One of the principal neuropathological features of Parkinson’s disease and dementia is the formation of abnormal clumps of a sticky protein called alpha-synuclein. These protein clumps build up in the brain causing the death of nerve cells, especially the dopamine producing neurons that control movement. The progressive incorporation of alpha-synuclein into protein clumps is thought to involve a seeding-like mechanism.
This area of research is challenging because there are no models that faithfully replicate the sequence of events in neuronal tissue that leads to Parkinson’s disease. We need such models in order to understand how aggregated alpha-synuclein kills nerve cells, and to inform disease-modifying strategies.
Dr Tofaris and his team have now come up with a working laboratory model. They used induced pluripotent stem cells (iPSC) derived from both healthy subjects and patients with the alpha-synuclein gene defects to generate human dopaminergic neurons that are primarily affected in Parkinson’s disease. They found a way of ‘amplifying’ in a fairly pure form, the main constituent, called fibril, of alpha-synuclein clumps directly from post-mortem Parkinson’s brains . When they added these brain-derived fibrils onto the human dopaminergic neurons, they successfully triggered the aggregation of alpha-synuclein inside the cells and observed progressive neuronal loss.

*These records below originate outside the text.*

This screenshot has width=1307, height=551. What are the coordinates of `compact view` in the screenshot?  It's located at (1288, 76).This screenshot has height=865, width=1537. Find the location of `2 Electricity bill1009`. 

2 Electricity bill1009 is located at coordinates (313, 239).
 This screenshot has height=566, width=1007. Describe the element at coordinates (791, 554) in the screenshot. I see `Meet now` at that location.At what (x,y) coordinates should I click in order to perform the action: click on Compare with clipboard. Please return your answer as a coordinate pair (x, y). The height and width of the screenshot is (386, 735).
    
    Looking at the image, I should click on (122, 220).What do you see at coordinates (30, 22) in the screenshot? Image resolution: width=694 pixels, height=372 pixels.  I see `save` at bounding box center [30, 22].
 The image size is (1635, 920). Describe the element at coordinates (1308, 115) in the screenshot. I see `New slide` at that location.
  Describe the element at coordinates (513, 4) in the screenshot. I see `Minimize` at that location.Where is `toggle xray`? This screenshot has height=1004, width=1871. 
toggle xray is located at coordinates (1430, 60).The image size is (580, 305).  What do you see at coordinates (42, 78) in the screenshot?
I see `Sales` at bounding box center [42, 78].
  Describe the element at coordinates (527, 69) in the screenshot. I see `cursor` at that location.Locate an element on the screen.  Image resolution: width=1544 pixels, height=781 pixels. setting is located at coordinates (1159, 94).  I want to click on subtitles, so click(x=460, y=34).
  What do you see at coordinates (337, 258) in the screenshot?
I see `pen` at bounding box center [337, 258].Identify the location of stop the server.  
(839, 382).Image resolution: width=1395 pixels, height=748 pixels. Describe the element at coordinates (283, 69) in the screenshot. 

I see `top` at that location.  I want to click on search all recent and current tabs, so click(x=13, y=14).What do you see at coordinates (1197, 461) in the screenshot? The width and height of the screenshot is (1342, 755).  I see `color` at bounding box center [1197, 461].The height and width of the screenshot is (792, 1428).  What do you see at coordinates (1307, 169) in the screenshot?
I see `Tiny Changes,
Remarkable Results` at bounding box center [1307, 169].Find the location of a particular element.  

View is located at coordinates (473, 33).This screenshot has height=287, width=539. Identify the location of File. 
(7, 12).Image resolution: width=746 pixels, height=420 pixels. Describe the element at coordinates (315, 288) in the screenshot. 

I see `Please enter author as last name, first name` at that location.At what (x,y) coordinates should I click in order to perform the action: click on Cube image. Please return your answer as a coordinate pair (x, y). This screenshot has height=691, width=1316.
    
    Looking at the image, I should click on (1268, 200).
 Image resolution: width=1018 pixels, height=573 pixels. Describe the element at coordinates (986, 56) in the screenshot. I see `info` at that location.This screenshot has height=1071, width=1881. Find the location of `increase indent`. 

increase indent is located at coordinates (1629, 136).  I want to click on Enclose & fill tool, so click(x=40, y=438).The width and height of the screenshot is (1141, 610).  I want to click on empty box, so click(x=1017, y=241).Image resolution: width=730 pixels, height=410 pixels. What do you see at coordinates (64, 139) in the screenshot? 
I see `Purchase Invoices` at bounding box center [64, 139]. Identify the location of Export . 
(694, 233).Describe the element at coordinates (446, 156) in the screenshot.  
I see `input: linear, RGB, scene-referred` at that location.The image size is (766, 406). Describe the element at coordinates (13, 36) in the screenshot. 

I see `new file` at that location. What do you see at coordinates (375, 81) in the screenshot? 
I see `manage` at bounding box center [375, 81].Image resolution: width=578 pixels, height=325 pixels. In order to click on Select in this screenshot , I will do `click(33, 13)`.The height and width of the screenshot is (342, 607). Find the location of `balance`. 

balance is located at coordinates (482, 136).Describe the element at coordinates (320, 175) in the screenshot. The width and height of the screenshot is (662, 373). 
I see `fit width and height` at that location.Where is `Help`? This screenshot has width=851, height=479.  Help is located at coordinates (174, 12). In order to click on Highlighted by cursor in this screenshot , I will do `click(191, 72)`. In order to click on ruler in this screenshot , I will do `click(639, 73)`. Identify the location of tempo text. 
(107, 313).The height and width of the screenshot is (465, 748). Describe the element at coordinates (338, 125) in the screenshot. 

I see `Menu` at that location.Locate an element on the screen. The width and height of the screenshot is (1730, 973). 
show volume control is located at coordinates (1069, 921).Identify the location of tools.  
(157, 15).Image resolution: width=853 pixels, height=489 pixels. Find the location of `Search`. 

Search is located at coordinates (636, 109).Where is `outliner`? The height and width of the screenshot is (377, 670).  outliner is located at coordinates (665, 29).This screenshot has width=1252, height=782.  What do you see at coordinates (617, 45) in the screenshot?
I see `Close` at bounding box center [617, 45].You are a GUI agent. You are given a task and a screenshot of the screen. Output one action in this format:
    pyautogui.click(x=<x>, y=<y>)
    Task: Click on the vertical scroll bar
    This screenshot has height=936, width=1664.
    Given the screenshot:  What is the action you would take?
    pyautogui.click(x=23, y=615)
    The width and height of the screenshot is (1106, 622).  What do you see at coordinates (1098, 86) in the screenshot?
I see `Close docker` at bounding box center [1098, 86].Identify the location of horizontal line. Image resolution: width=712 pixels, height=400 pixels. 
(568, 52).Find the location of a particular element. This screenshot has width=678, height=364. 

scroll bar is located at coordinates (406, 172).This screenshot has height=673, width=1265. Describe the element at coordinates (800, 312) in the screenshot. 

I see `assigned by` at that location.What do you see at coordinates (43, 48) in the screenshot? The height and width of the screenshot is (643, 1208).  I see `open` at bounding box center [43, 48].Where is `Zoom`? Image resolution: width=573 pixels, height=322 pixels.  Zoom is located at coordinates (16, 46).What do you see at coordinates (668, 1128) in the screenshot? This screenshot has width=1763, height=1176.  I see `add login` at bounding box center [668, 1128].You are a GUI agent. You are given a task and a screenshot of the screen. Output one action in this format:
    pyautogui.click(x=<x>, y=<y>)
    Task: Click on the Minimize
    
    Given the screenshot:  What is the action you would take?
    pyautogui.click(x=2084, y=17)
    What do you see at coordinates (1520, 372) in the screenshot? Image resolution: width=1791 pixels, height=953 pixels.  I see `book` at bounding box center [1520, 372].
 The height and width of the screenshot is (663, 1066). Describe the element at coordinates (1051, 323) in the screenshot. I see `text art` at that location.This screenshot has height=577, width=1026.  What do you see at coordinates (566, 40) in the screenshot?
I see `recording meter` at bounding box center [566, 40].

Reporting in Nature Communications, Tanudjojo et al. used this model to show that the two main determinants of neuronal death are: (a) the abundance of alpha-synuclein inside nerve cells, and (b) the structure it acquires when it assembles into aggregates. By tracking the molecular interactions of the toxic forms of alpha-synuclein aggregates in living cells, they discovered that they cause damage partly by evading the protective effects of PARK7/DJ-1. Deletion of DJ-1 in iPSC-derived neurons increased alpha-synuclein aggregation and neuronal death. This could explain why loss of function mutations in DJ-1 in patients causes Parkinson’s disease.
These findings are important because they provide a fully human model to decipher how alpha-synuclein clumps cause nerve damage. This model will allow us to start targeting the toxic effects of alpha-synuclein clumps with novel therapeutics.